Pillars of Hope was started in 2007 by Mayor Bill Johnson and is still going strong under the Administration of Mayor Malik D. Evans. The concept connects the city’s Latino and Black professionals with young students who deserve personalized guidance. These professionals adopt an elementary school class and visit for one hour each month to talk about their jobs, their achievements, challenges and experiences. A Pillars team consists of ten professionals who implement activities to:
- Develop and increase students’ love of learning;
- Impart knowledge about higher education, careers, and entrepreneurship;
- Share how they overcome challenges;
- Share their personal journeys in pursuit of education, entrepreneurship or career goals.
“Our program gives youth hope and opportunity. The pillars are leaders who care about students as they spend quality time with the students each month. In return, the students are eager to see them walk through the door every month. Students’ eyes and smiles widen at the sight of our pillars. It’s truly heartwarming and inspirational,” said Liliana Ruiz, Director of Special Projects for Rochester’s Mayor’s Office, and program director for Pillars of Hope.
As a former youth leader himself, Mayor Malik Evans has supported the program since his election and feels that “Our pillars are the epitome of servant leaders, said Mayor Evans. They take time out of their busy schedules to engage, encourage, and educate kids from disadvantaged neighborhoods who don’t often see people who look like them doing positive things in the community.

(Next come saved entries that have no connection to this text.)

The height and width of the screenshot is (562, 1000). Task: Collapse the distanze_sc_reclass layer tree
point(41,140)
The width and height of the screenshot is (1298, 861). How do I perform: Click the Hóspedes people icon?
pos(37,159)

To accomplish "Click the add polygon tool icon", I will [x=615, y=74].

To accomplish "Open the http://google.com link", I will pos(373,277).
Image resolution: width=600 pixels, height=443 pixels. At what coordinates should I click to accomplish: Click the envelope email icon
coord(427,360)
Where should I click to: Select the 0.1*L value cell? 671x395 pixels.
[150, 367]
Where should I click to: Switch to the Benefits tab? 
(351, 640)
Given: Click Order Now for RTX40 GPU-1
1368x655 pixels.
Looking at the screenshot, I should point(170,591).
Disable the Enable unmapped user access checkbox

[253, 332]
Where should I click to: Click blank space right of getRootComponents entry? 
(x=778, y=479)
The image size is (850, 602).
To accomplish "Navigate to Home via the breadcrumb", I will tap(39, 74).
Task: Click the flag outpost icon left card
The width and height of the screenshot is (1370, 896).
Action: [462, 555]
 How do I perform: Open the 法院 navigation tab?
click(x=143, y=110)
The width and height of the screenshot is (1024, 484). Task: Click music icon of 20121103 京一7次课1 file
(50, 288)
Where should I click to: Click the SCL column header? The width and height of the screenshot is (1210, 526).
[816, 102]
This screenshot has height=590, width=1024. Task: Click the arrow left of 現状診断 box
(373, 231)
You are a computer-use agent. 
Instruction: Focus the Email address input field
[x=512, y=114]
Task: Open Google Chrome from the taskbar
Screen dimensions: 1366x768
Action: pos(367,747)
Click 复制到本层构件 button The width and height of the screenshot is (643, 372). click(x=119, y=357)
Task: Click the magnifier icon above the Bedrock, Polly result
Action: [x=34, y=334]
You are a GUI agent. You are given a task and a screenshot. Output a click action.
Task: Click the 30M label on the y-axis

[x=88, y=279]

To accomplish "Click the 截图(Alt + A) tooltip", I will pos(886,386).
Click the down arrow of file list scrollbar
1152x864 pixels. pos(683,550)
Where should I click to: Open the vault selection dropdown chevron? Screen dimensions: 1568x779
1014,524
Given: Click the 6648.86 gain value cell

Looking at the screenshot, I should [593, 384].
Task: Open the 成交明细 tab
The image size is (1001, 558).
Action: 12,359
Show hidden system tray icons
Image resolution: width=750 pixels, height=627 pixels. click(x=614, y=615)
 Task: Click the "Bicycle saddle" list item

This program puts the very best of Rochester’s Black and Brown communities in a position to offer the example from their own lives to help children in Rochester reach their full potential. I’m honored to continue the Pillars of Hope legacy and I look forward to many more Pillars Days.”
At Pillars Day, mentors and kids were celebrated with refreshments, entertainment and presentations. Over the years the program has grown to include 358 students and approximately 70 Pillar volunteers, making the program a shining example of how community residents can give back to uplift, applaud, and mentor Rochester youth.